Mallinatha (Prakrit Mallinātha, "Lord of jasmine or seat") was the 19th tīrthaṅkara "ford-maker" of the present avasarpiṇī age in Jainism. Jain texts indicate Mālliṇātha was born at Mithila into the Ikshvaku dynasty to King Kumbha and Queen Prajnavati. Tīrthaṅkara Māllīnātha lived for over 56,000 years, out of which 54,800 years less six days, was with omniscience (Kevala Jnana).

Mallinatha is believed to be a woman named Malli Devi by Shvetambara Jains while the Digambara sect believes all 24 tirthankara to be men including Māllīnātha.
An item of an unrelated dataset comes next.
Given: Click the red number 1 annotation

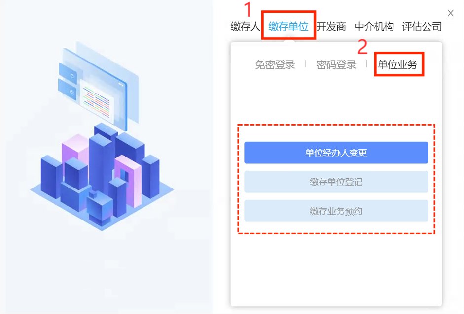Looking at the screenshot, I should pyautogui.click(x=248, y=9).
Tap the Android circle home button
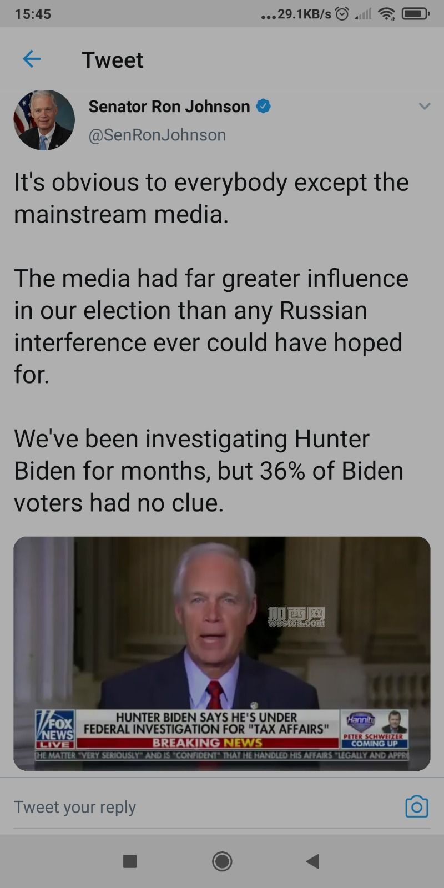The width and height of the screenshot is (444, 888). coord(222,861)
Digambara tradition believes a woman can reach to the 16th heaven and can attain liberation only being reborn as a man. Digambara tradition says Mallinatha was a son born in a royal family, and worships Mallinatha as a male. However, the Shvetambara tradition of Jainism states that Māllīnātha was female with a name Malli bai.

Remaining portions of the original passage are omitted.